Death of owner plunges chain into uncertainty

Death of owner plunges chain into uncertainty

A woman pushes a shopping cart outside Esselunga supermarket in Pioltello near Milan in this picture taken on September 13, 2016. REUTERS
A woman pushes a shopping cart outside Esselunga supermarket in Pioltello near Milan in this picture taken on September 13, 2016. REUTERS

MILAN: The owner of Italy's fourth-largest supermarket chain Esselunga, 90-year old Bernardo Caprotti, died on Friday, plunging the future ownership of the group into uncertainty.

Having worked all his life to build the country's most profitable supermarket group and protect it from rivals, Caprotti had in recent months started negotiations to sell it for up to €6 billion ($6.7 billion).

The billionaire fell gravely ill after opening talks with private equity firms a few months ago, working from his three-storey, heavily guarded home in Milan. His death, confirmed in a statement posted on the group's website, raises a question mark over the status of the talks.

Caprotti had been trying to sell the business partly because he did not want to leave it to his squabbling children, sources familiar with the talks said in the days before his death.

The talks involved CVC Capital Partners, Blackstone Group and BC Partners, the sources said. Esselunga has declined to comment on any sale process. Spokesmen for the three private equity firms have also declined to comment.

Shortly before the founder's death, Caprotti's 55-year-old son, Giuseppe, told Reuters he had always opposed a sale of Esselunga but he did not want to elaborate.

Giuseppe and his sister Violetta fell out with their father, taking legal action against him, alleging he had illegally taken shares from a trust in their name in 2011.

So far the courts have sided with the father, though a final appeal is pending.

Caprotti's other daughter from his second marriage, Marina, sits on the board of Esselunga.

Giuseppe and Violetta could claim around 33% of their father's estate upon his death. By Italian law, the father cannot disinherit them.

Wary of selling out to rivals, Caprotti wanted the private equity bidders to give a rare promise: keep the Esselunga brand and the business for the long term, up to 10 years, the sources said.

Caprotti founded the company in 1957 with his brothers and US businessman Nelson Rockefeller, developing the first US-style supermarket chain in Italy, before becoming its sole owner. It now has sales topping €7 billion and employs 22,000 people.

Over the years, Caprotti spurned approaches from several competitors including US giant Wal-Mart Stores Inc and Belgium's Delhaize, so it came as a surprise for the Italian business community when it emerged this month that he had hired an adviser, Citigroup Inc, to look at potential bids.

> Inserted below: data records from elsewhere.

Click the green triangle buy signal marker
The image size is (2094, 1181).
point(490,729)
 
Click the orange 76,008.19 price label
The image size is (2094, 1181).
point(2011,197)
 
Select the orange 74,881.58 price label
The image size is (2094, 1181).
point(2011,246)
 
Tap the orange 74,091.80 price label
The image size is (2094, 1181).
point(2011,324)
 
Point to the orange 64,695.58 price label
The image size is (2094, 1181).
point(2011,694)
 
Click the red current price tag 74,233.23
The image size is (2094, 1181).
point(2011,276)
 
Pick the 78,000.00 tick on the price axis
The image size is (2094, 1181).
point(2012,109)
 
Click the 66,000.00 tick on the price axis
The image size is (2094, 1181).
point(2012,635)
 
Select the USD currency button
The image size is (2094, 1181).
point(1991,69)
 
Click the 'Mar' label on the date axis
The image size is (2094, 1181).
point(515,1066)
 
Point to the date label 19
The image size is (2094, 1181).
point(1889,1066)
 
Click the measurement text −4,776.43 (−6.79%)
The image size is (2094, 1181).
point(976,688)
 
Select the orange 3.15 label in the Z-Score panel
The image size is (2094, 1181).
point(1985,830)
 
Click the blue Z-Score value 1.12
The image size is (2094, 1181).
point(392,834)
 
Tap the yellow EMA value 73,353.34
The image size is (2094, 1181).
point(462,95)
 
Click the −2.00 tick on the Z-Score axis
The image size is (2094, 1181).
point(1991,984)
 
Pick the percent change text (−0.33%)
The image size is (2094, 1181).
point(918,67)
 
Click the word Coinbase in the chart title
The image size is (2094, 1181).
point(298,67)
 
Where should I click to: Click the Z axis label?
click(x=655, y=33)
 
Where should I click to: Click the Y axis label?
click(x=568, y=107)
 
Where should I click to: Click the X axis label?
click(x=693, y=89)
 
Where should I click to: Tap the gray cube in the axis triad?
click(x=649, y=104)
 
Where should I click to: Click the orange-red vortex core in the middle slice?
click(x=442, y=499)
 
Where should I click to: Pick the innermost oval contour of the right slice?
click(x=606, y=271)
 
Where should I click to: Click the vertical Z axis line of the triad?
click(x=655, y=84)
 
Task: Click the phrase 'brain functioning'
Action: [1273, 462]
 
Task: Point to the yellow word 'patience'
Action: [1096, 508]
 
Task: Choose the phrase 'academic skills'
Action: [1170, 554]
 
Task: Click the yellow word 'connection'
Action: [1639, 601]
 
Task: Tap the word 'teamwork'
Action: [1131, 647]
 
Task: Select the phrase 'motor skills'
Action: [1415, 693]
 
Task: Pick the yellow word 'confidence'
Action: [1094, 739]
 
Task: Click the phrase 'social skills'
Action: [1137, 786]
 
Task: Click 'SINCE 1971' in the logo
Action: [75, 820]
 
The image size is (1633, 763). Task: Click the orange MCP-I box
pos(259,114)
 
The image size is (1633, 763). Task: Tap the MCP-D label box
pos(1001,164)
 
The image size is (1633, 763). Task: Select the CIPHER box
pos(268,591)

A sharp-tongued workaholic who carried a reinforced Esselunga yellow plastic bag as his briefcase, Caprotti was actively working from his home before his health took a sudden turn for the worse, sources close to the family said.

Caprotti stepped down as Esselunga chairman in 2011, left all executive roles in 2013 and had not been seen at Esselunga's headquarters on the outskirts of Milan for the past year.

But he remained involved in day-to-day management and no major decision was taken without his blessing, sources said.

Caprotti consistently refused to sell out to rivals, fearing the brand would vanish overnight.

He had long accused its Coop rivals of blocking his group's expansion out of its northern stronghold, thanks to their links to centre-left politicians, a charge the Coop businesses firmly rejected.

Esselunga had only just set up its first superstore in the capital, Rome, which is expected to open next month.

Caprotti was viscerally attached to the company, having built it from scratch to post sales of €7.3 billion in 2015, a rise of 4.3%, a growth rate nearly double the sector average.

According to a study by Mediobanca, Esselunga's revenue per square metre is more than three times that of rivals Carrefour and Auchan in Italy, and more than twice that of the dominant player in the country -- the "Coop" or cooperative supermarkets.

However Caprotti had his critics. He ran the group like a family patriarch and did not groom a successor among its managers, according to three former senior company officials who said they quit out of frustration that they could only do things his way.

"It's a cultural problem. In Italy a company is seen as an extension of its founder, not as a separate entity," said Guido Corbetta, a professor at Milan's Bocconi University and an expert on family owned businesses.